Among the weaker artistic compositions of Florentine Quattrocento, there is a remarkable piece of the painter now relatively forgotten Piero Di Cosimo, owned by the National Gallery of Canada in Ottawa and variously entitled “Vulcan and Aeolus” or “an allegory of civilization” (c. 1490). Although he makes the subject of painting, the Vulcan god – founder of industry and civilization – is relegated to the left corner of the canvas, an elderly man working in the fires of his oven alongside the Aeolus Wind God, who takes care of the bellows.
The painting itself is crowded with figures indifferent to the presence of God. A man and a woman cuddle with their baby, another man sleeps huddled in the fetal position, three craftsmen seem to raise a wooden house, a beautiful and curious young man on horseback approaches vulcan, and a giraffe is lost above a hazé blue horizon. The difficult perspective to demonstrate only adds the surrealism of the scene. As explained by the art historian at Rutgers University, Sarah Blake Mcham in her new well -argued, scholarly and elegant book Piero di Cosimo: eccentricity and pleasure (2024),, Part of the British publisher Reaktion Renaissance life Series, it is a “composition like no other during the Renaissance”, a “confusing, even disconcerting” work.
MCHAM relays the convincing argument that Di Cosimo may have drawn this image from an obscure myth of philosratus, in which each year on the island of Lemnos, all fires would be extinguished as a ritual sacrifice for the ancient gods. “After this purification, they brought fire,” she wrote, “an obsessive emblem of the return of life”. Beyond that, she suggests that “Vulcan and Aeolus” Can be read like an allegory of time and the place of Di Cosimo – the Renaissance in Florence as the proverbial ovens refreshed with the bellows of classical ideas.
The latest full length academic study of the painter was 2006 of Dennis Geronimus Piero di Cosimo: beautiful and strange vision,, Who himself had only a handful of past learned works on which to rely, including an essay of 1968 by Jean-Louis Vaudoyer and a book of 1946 by Robert Langton Douglas. Capitalizing on an increasing interest in Di Cosimo due to exhibitions at Washington DC and Florence in 2014 and 2015, the MCHAM book provides an ideal introduction to a painter widely known only by specialists, but which Giorgio Vasari counted among the most important of its generation. By dividing his study into subject headings rather than to organize in chronological way (that is to say “portraits”, “altarpieces”, “private devotion paintings”, etc.), MCHAM gives a rigorous and coherent report of the artist's meaning.

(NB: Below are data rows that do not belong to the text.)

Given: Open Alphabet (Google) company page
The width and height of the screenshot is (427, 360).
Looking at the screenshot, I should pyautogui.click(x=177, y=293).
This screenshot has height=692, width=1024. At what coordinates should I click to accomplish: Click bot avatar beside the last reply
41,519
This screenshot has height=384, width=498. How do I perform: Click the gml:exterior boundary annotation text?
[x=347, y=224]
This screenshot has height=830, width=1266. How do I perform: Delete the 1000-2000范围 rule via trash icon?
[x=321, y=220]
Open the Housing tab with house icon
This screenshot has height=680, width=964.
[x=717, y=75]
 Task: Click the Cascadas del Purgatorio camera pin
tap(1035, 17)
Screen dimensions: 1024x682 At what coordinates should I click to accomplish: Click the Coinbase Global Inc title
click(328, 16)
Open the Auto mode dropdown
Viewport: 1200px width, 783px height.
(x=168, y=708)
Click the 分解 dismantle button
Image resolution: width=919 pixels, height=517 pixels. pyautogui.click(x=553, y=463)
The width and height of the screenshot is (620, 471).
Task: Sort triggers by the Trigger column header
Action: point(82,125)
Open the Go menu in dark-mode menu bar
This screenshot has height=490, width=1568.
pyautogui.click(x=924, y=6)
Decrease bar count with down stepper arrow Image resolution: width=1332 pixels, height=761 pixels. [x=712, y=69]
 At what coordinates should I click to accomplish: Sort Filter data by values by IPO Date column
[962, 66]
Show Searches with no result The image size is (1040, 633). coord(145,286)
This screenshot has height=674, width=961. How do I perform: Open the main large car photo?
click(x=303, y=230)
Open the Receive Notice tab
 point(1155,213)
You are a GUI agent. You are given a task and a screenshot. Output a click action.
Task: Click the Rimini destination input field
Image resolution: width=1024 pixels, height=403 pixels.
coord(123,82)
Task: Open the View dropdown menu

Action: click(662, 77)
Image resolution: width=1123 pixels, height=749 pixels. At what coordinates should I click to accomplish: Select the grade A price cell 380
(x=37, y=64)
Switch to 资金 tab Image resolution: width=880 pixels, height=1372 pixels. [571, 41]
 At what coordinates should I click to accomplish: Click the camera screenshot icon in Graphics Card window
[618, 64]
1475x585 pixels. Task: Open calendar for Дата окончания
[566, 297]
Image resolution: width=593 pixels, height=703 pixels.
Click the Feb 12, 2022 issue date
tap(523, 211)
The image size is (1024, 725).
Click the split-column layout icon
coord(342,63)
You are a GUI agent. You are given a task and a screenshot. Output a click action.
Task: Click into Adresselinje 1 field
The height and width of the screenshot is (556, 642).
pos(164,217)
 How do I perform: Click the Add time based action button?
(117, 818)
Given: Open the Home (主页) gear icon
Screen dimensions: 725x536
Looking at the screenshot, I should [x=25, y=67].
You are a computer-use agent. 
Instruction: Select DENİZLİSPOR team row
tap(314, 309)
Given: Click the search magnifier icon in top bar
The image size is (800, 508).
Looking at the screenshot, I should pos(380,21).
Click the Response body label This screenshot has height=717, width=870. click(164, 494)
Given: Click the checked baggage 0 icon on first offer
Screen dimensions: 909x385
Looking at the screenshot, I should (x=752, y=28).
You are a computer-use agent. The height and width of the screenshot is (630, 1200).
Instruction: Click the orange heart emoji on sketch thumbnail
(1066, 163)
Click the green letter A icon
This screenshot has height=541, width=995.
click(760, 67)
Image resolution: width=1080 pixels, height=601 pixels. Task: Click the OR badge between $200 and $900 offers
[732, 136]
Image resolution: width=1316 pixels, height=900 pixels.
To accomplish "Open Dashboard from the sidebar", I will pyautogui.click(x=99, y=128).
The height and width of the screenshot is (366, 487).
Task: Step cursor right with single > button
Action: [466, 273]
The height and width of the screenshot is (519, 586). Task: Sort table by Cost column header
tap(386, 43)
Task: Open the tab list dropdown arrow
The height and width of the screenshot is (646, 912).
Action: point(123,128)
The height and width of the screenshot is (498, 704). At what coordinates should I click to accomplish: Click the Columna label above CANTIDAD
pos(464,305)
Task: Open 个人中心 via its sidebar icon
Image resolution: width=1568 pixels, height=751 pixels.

By far, the most interesting parts of the book are those which deal with the treatment of mythological figures by Di Cosimo. As MCHAM writes, “he took subjects as suspended graceco-romans or newly discovered lay-back writings and replied with Verve and Originality.” Almost 40% of the production of DI Cosimo was devoted to secular subjects, which makes it among the most entirely the rebirth of the painters of the Renaissance in that it was entirely rabid and informed of Italian pagan history. The canvases of Di Cosimo are filled with satyrs and centaurs, titans and gods, all in the middle of a bucolic, Sylvan and rustic framework. Little survives his biography, this man who, as Vasari wrote, “was very strange”, but it is difficult not to wonder if he was from the Dionysus feast, and he knew it.
The true measure of the beautiful, pagan and the soul of the Renaissance of Di Cosimo can be seen in a work as “Liberative Andromeda” (c. 1510-15) In the Uffizi, in which the eponymous character stands at the top of a monstrous leviathan, the sea monster an aquatic chimera of several different, woolly, ladder and rolled creatures. Although this dragon must be killed, there remains a beast as wonderful as it is dangerous, just like the world that the Renaissance imagined.

Piero di Cosimo: eccentricity and pleasure (2024), published by Books reactionis available for online purchase and bookstores.